Background to The French Revolution

Allen Ginsberg on the French Revolution (continued from yesterday)

AG: So then on July 8th, nine days later, after the mercenaries had surrounded Paris and Versailles at the order of the king, the commons voted to tell the king to get rid of the soldiers –  to send them back where they belong.  A motion by (Comte de) Mirabeau, the revolutionary. Abbé Sieyès, who was one of the revolutionary leaders who in Blake is the figure who’s representative of the people in this poem, pointed out that in Brittany troops weren’t permitted nearer than ten leagues to the meeting of the estates (provincial] there (or) the councils. In other words, common law had it in Brittany that no troops were allowed near the meeting house. Louis replied that they were there to keep order and if the estates didn’t like it they could move themselves rather than trying to move the army away.  This is all just like today.  This kind of bickering between power and change.  And (the King) refused to compromise on it and he ordered Necker into exile, a finance minister who had become (the) symbol of popular will, according to Erdman.

On the 13th of July, the Paris bourgeois threw up barricades and decided to establish a National Guard.  The demand for the removal of the army was reiterated on the 13th, 14th, and 15th, and then Louis gave in, apparently. At the same time the Paris Committee named Lafayette colonel general of the bourgeois militia; that is to say the people’s middle class militia against the army.  The King came to Paris to confirm the nomination and Lafayette put the king’s collar (white) between the red and blue of Paris to form the tri-color of the new order.  And the unemployed were put to work demolishing the walls of the Bastille and the National Assembly began taking apart the legal structure of the old regime.

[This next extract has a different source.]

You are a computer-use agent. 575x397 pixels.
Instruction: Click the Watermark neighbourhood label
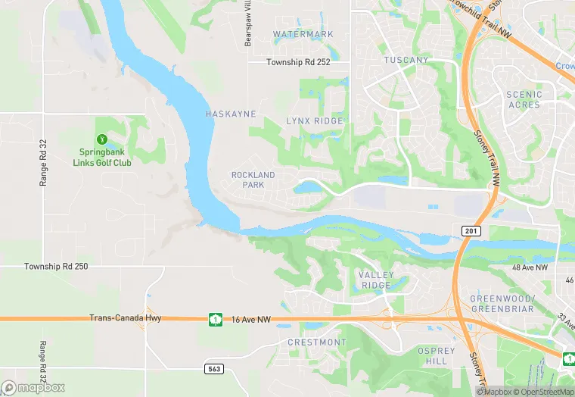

So this first book (of Blake’s poem “The French Revolution”) begins with the council of state of June 19th-21st, and ends with the removal of troops.  But considerable liberties are taken with sequence and relationship of events. The fall of the Bastille is not described here but was saved probably for Book II.  Blake disregards a lot of technical details, like the difference between the militia and the Royal Army (with) Lafayette (portrayed as the) commanding general of the whole nation.  It’s sort of mythological.  Lafayette was in charge of some of the troops, but he sort of mythologized it so that all troops were under Lafayette and it’s Lafayette’s decision that decides which way the army goes.  So a simplification is what Blake has done –  Yes?

Student: Was it actually a literal falling of the towers in the Bastille, or is that….

AG:  I wondered about that myself.

Student: I thought maybe that might have been a (metaphorical) reference to revolution.

AG: Probably, yes.  I don’t know whether they were..  I thought of it and I didn’t have a chance to check that out.